In viaggio tra i tifosi di Salvini, selfie e baci sognando il salvatore

La gente sbuffa e spinge, gli uomini con l’auricolare fanno cordone, c’è tensione, si suda come bestie selvatiche e sta pure iniziando a piovere a goccioloni caldi, ma ecco che alé, lui rompe la barriera e si consegna mani e piedi ai fan, la scorta ha gli occhi sbarrati, e se qualcuno gli mollasse una coltellata, o un ceffone? Ma ecco i baci, le foto, le pacche, e le maschie strette di mano del tipo braccio di ferro.Anche urla, di donne e di uomini: «Matteooo fatti toccare!», una molto pettoruta se ne va trionfante e dichiara: «Ha la pancia ma è un bell’uomo», impugnando il telefono su cui conserva il trofeo, lei e lui, Salvini, «u ministru», venuto però non troppo bene, è paonazzo e ha una smorfia da Cristo in croce, ma chi se ne frega, l’importante è averlo. E come dice un altro, un giovane italiano che fa l’idraulico, «oggi il selfie me lo sono fatto con l’elefante di pietra, poi con il venditore di arancini e adesso con Salvini», quindi se dal centro di Catania passasse mai un orango, ci proverebbe anche con quello.
Il ministro è coraggioso, niente da dire. «Gli piace il contatto, anzi lo cerca», dice un cinico uomo di Questura incontrato a margine di uno dei tanti pacchetti di mischia che si sono svolti intorno al Ferragosto, tra Catania, Messina, Reggio Calabria, Aspromonte e infine Pontida, là dove tutto è cominciato, in un pezzetto del tour perenne che il vicepremier sta facendo su e giù per l’Italia, una scheggia impazzita che ora comincia ad accusare qualche colpo, fronteggiare tutto questo amore è una gran fatica e Matteo sarà anche un professionista del selfie – un selfie, un voto – ma gli italiani non scherzano.
A sera, alla “cozzata” che si è tenuta a Furci Siculo, cena di pesce crudo in ben due ristoranti, “Il Moro” e “Sapori di Mare”, è apparso lievemente provato, e ha ricordato sì la sciagura di Genova, con il broncio che mette su quando parla di cose serie, «non è possibile che crollino i ponti e i viadotti, ci siano incidenti sulle ferrovie a binario unico...», ma lì ha subito infilato i bambini, «penso alle scuole dove torneranno i nostri figli a settembre, dove crollano i soffitti» (applausi), poi i ringraziamenti: «Essere qui la sera prima di Ferragosto con voi mi dà un’energia, una voglia di difendere gli italiani...», poi il capitolo immigrati, «oggi l’ennesima nave carica dopo il nostro no non è arrivata in Italia», e qui addirittura urla (ai furcesi però non dice che venti verranno comunque accolti), e lui «in bocca al lupo, e tenete duro, resistete! Io non mollo di un millimetro». Uno gli grida con voce strozzata – forse gli sta venendo una sincope per l’emozione – «tira dritto, il popolo è con te!». Poi, avanti con i gamberi viola e il sauté di cozze.
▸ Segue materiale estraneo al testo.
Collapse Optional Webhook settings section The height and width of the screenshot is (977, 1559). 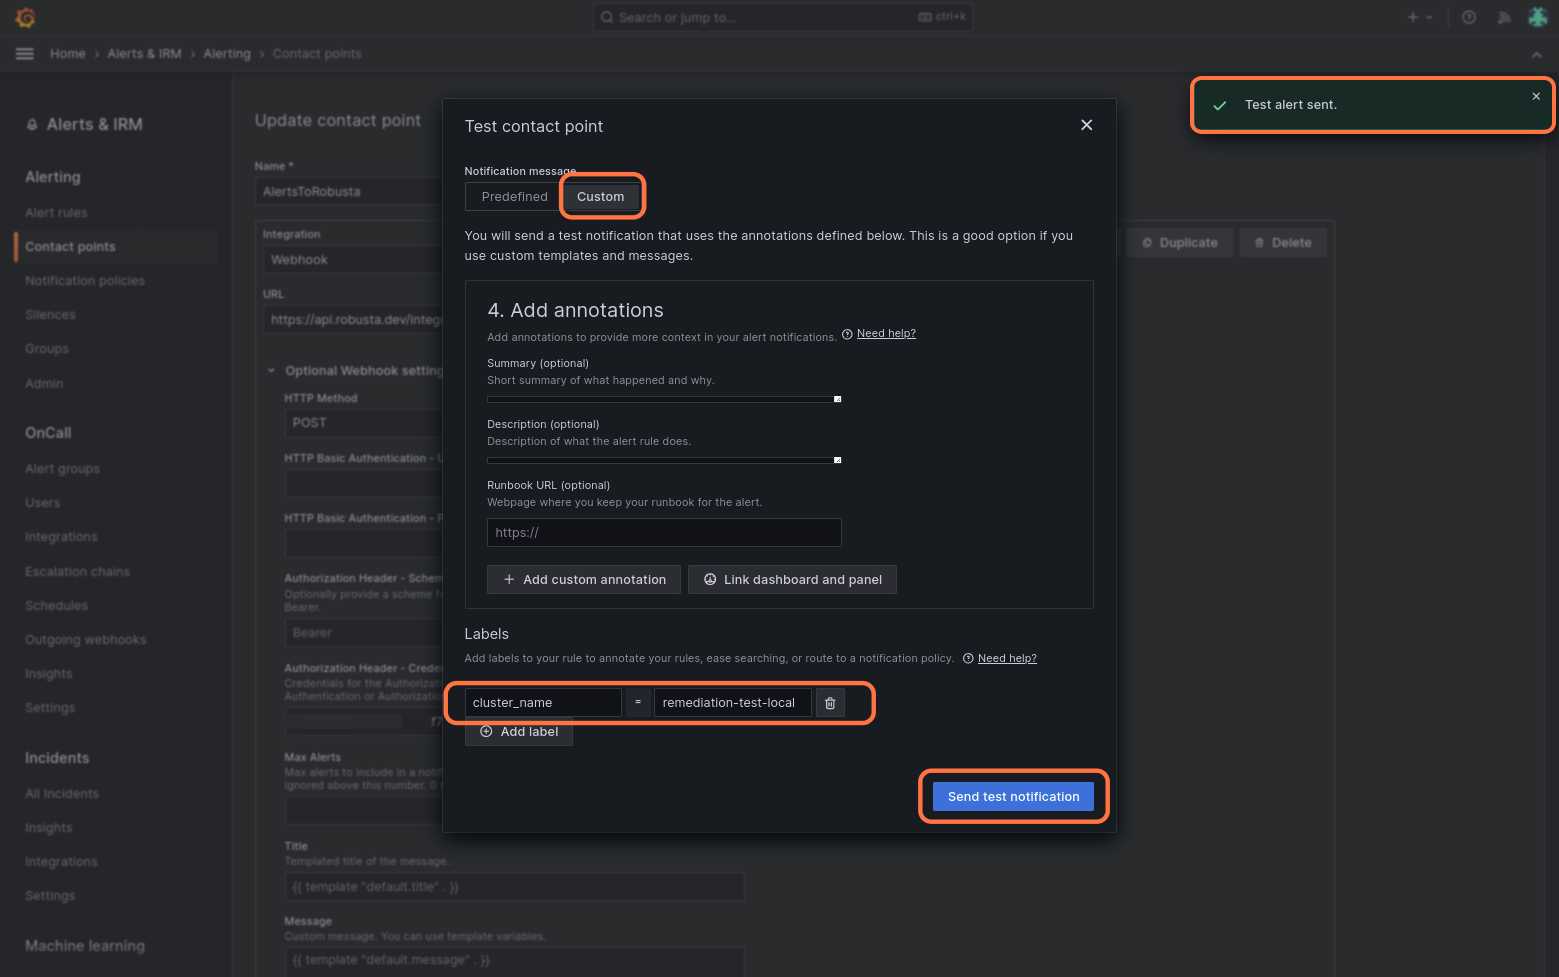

Il ministro ama il pesce, oltre che gli italiani. Lunedì scorso era a Manfredonia, in due pescherie ("Azzurra” e “Boccolicchio") dove ha elogiato le aragoste («commoventi»), e nel primo negozio era a petto nudo, perfettamente a suo agio tra gli sghignazzi dei presenti, chi l’ha mai visto e toccato un ministro dell’Interno così da vicino. Lui è molto molto vicino, così vicino che chi lo ama potrebbe contargli i peli della barba, e persino notare la scucitura dei pantaloni sul fianco sinistro, che ha ceduto mentre montava su un tir della ditta Geotrans di Catania (sequestrata a una famiglia mafiosa), girava la chiave e poi però ci ripensava, tra la delusione di tutti, «mi manca la patente per guidare questa roba», che peccato, niente giretto nella spianata polverosa, dove le impiegate Lisa e Barbara sono ancora sconvolte, e per la foto di gruppo, e perché «non me l’aspettavo, ha parlato con noi dipendenti, si è anche messo la polo che gli abbiamo regalato», avendo ago e filo gli si potevano facilmente sistemare i pantaloni scuciti.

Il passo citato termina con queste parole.